The Election Corruption Trial in NYC this past week has been so historic that I am going to indulge "the blogger's privilege" (kind of like the Chair's privilege or the host's privilege, if you're familiar) and write about it here for a brief change of pace.
Some of Michael Cohen's trial testimony may prove unbelievable to the jury, but not for the reasons you may have heard. His testimony raises two issues in my mind. The first issue is the degree of Michael Cohen's credibility as a witness in this trial. The second question is the effect of Michael Cohen's testimony on reaching a verdict.
Much ado has been made about, well, one telephone call on I believe it was October 24, 2016. On the transcript, the big brouhaha sure doesn't seem like much more than one telephone call and the witness handled it well on cross-examination last Thursday. On the air, cable media freaked out, and in print, columnists wrote like they needed oxygen. The emotions brought out by Todd Blanche's cross-examination of Michael Cohen over one telephone call seemingly erupted and captured the attention of columnists and cable media.

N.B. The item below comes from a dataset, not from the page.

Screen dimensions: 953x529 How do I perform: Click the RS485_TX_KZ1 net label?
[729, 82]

They do not seem to have been reading the trial transcripts. Kudos to the New York State Court System for posting them so that anyone with online access can read them, and a big thanks to the Washington Post for making them truly accessible and even searchable. I have been reading the daily trial transcripts on the Washington Post website, and I have read all of Michael Cohen's testimony.
Michael Cohen comes across mostly as unbelievable in the transcripts. I did not think this would be my reaction, but after reading the transcripts, it is.

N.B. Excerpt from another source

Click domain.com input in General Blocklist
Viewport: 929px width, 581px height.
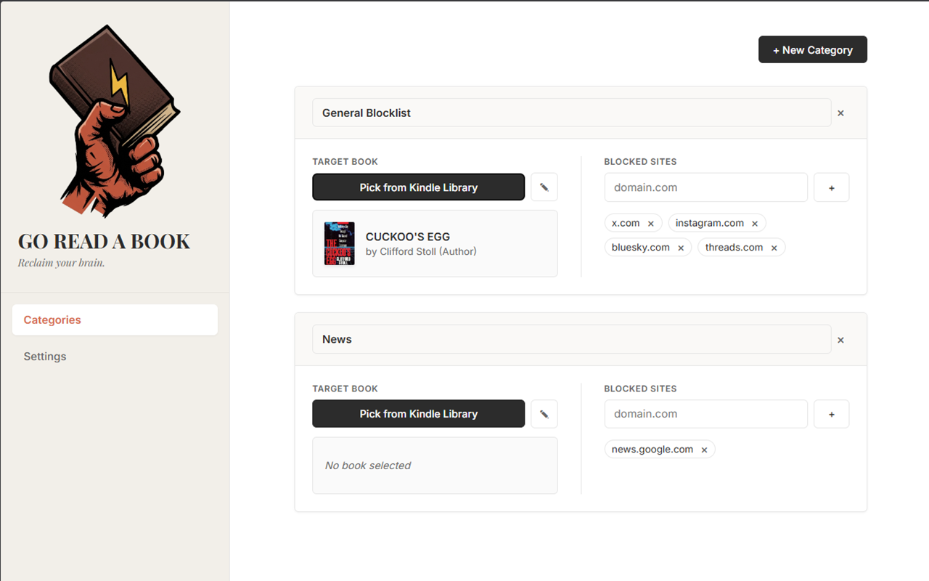[705, 187]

The prosecution understandably rehearsed his witness testimony with Mr. Cohen, but in his case the preparation must have been very extensive, so much so that he actually testified that he remembered just about every phone call, every text, and every EMail that he sent or received over the course of years, so long as the Assistant D.A. asked him about it. Nobody remembers those things from years ago, and some of us do not even remember what we said or wrote last week. So Mr. Cohen's recollection of them all is incredible, unbelievable, unconvincing from reading the trial transcript. It is true that Todd Blanche's cross-examination was long and tedious. It was so meandering it became infuriating many times. But perhaps a long cross-examination of Michael Cohen was appropriate here, given the long recitation of calls, texts, and EMails during the Prosecution's direct examination of Cohen.

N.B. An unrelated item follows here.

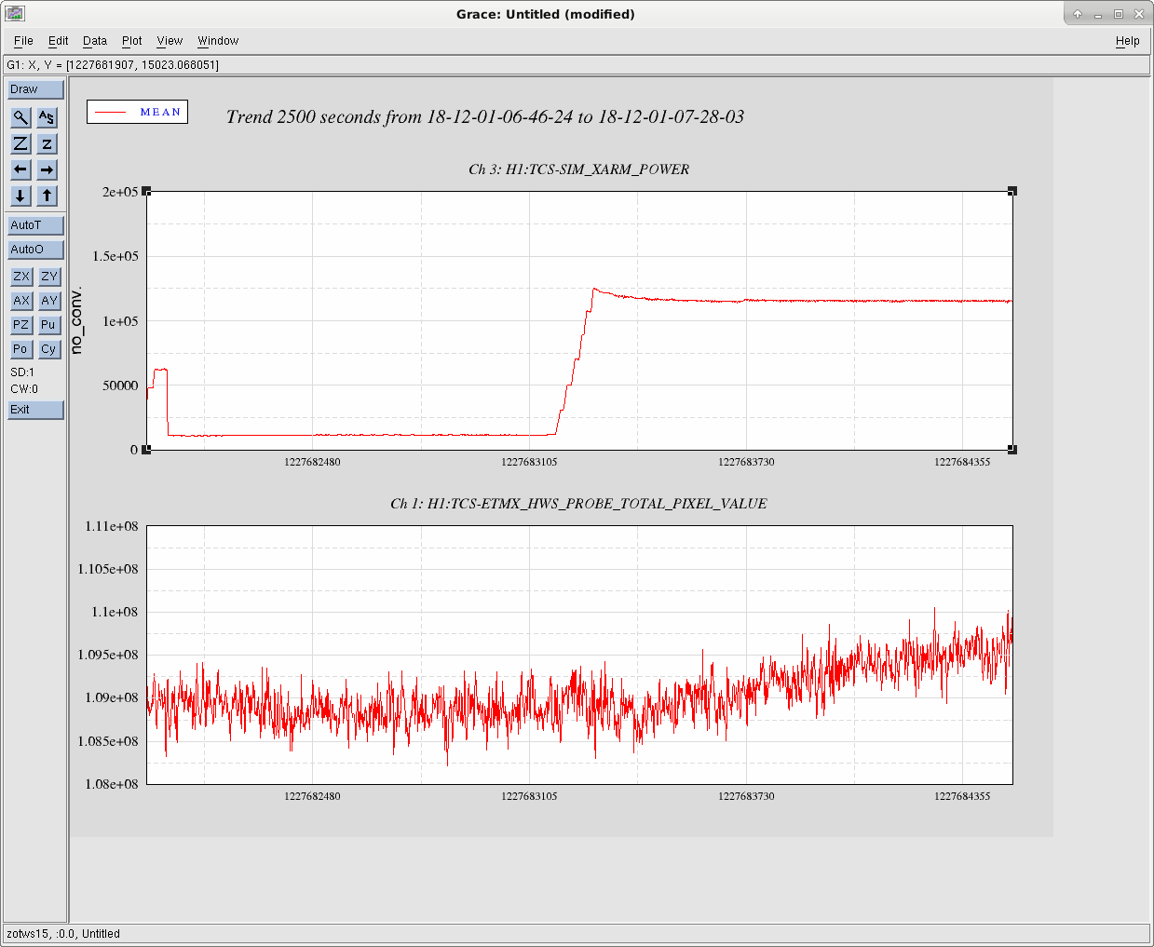Click the small z zoom-out button
1154x947 pixels.
coord(47,143)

That said, Michael Cohen's testimony was credible in corroborating other witnesses and documentary evidence on important points. He corroborated the plan directed by the defendant to pay witnesses to keep quiet at a critical point in the 2016 presidential election, and then to lie about it in order to cover it up, not just in their records but also in what they said about it publicly.
The talking heads and opinion artists had a different reaction to all that of course. Their big takeaway at first was they were impressed that Michael Cohen handled himself well because he did not erupt, forgetting that this jury has seen Michael Cohen only when he took the witness stand in this trial. They had nothing to compare his performance with, unlike the pundits who were impressed by his controlled demeanor.
Until the one phone call of October 24th. Then their hormones apparently woke up. They responded now with emotion to the words and gestures during Todd Blanche's cross-examination and Michael Cohen's spoken words about one telephone call. That changed their opinions from "good job, Prosecution" in presenting your case, to "How is the D.A. going to overcome this October 24th telephone call?"
The difference in reactions between my reading the trial transcript, and people who heard and saw the cross over one telephone call, struck me. We live in a time when people no longer think as much as they once might have, instead they go with their gut reactions, their emotions, much more than they ever did in the past. The O.J. Trial is a good example here, I think. Everyone "knew" that O.J. was a murderer, or at least that was the prevailing opinion on the matter. Until. Until everyone could see that O.J. could not get his hand into a glove years later, at trial. Then they acquitted him.
That brings me to the second question I have, which is the effect of Michael Cohen's testimony on reaching a verdict in this case.
Emotions generally seem to rule in reaching important decisions more often than reasons and thinking do. I think that explains the difference in reactions in the O.J. Simpson Trial. I think that also explains the difference in reactions to Michael Cohen's trial testimony this past week.
I am not saying that there will be the same result in the Election Corruption Trial in NYC as there was in O.J.'s Trial. If the results did end up being the same, though, it would not surprise me.